The strongest element, however, is how the scenes link together. As hinted above, some scenes contain images foreshadowing later scenes. A few of Colin's windows open onto upcoming scenes (and even look recursively out upon his own scene). The images in Doug & Desde's crystal balls all foretell places to come. There are eyeballs and eyeglasses aplenty in various scenes. There's even an inconspicuous foretoken in Bryn's scene: a normal-sized version of Scotti's gargantuan beaker. Rose's scene in turn recalls the previous ones. These echoes and foreshadows create a vital coherence.
The Path bears comparison with Dekka Raymaker's excellent
We Are Not In The World from about a year ago (as it happens, one of Bryn's Ten Best Builds in 2010), in which a inventor has vanished, leaving various clues behind that show he was looking for an entry into some other dimension; eventually you discover the portal where he departed into some fantastical world, but you can't follow him, wherever he is now.

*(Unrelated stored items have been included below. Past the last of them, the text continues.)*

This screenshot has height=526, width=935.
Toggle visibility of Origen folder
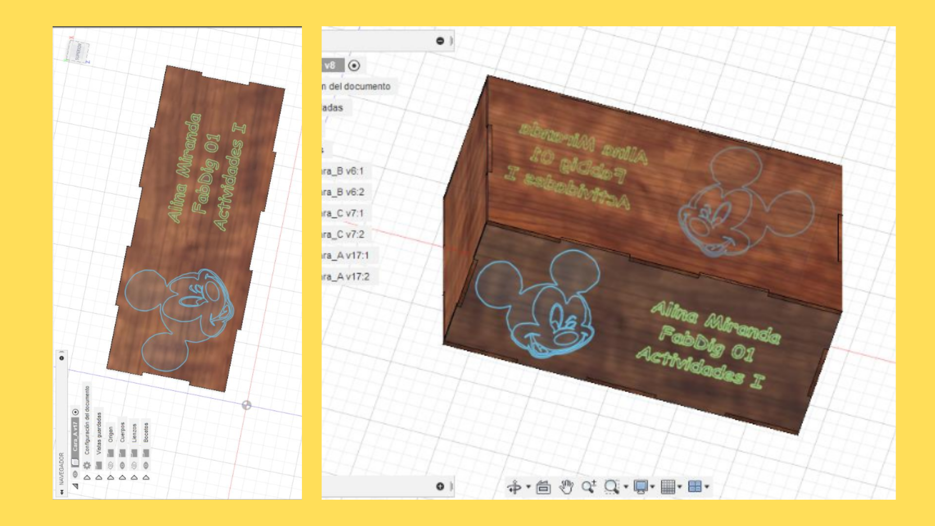click(x=111, y=466)
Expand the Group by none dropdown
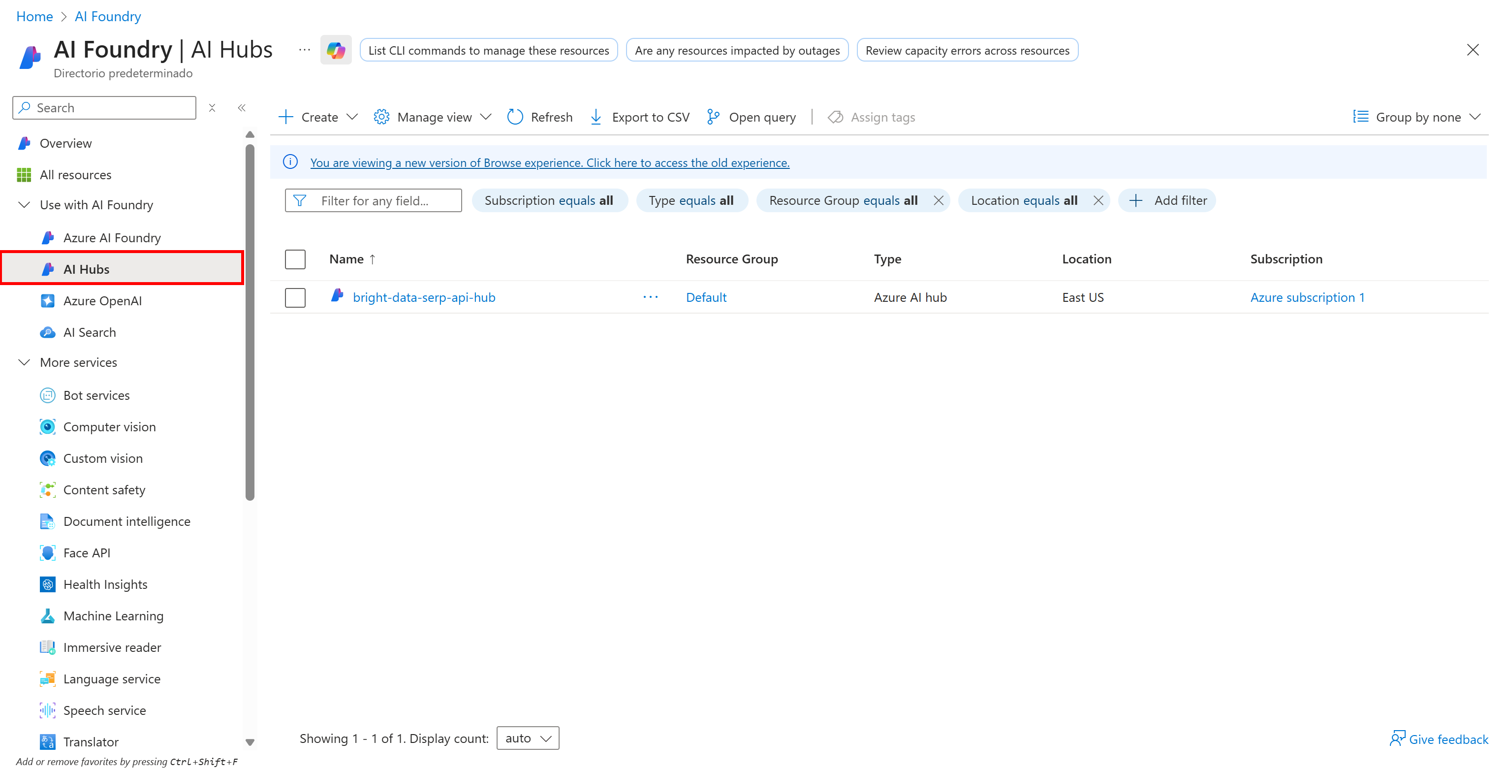1508x771 pixels. coord(1417,117)
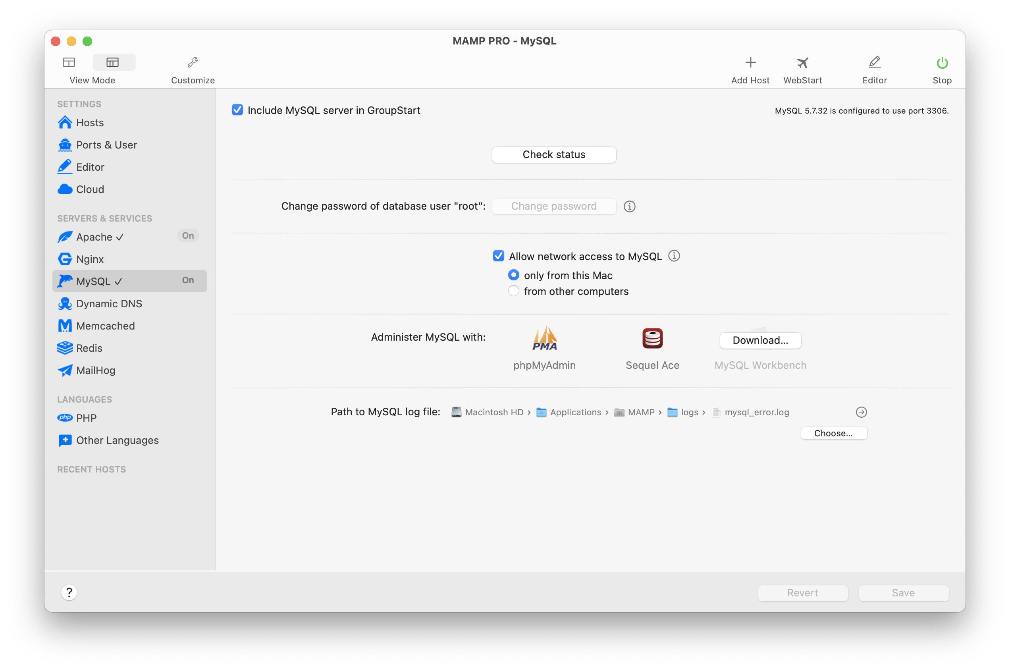The height and width of the screenshot is (671, 1010).
Task: Select the "from other computers" option
Action: pyautogui.click(x=513, y=291)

The Path instead provides no explanation for the portal, and the story for us is in where he travels after entering it.
For some reason lately William Carlos Williams's poem
The Descent has been on my mind, particularly its opening lines:
The descent beckons
as the ascent beckoned.
Memory is a kind
of accomplishment,
a sort of renewal
even
an initiation [...]
His better days behind him, Williams meditates on what memory now offers. The Inventor's better days seem to be behind him too. But as the images foreshadowing subsequent scenes show,
The Path's temporal element is not memory, but futurity. As if to say: at the end, there may be new beginnings.
**Last year I revealed that Bryn's RL identity is Salvador Dali, or Dali 2.0, so I take this artistic decision as either a coy exercise in self-referentiality, or a thoroughly improbable demonstration that even the most minor critic may affect art. Or maybe Bryn's just messing with me. Or it has nothing to do with me. No, that's not possible ... is it?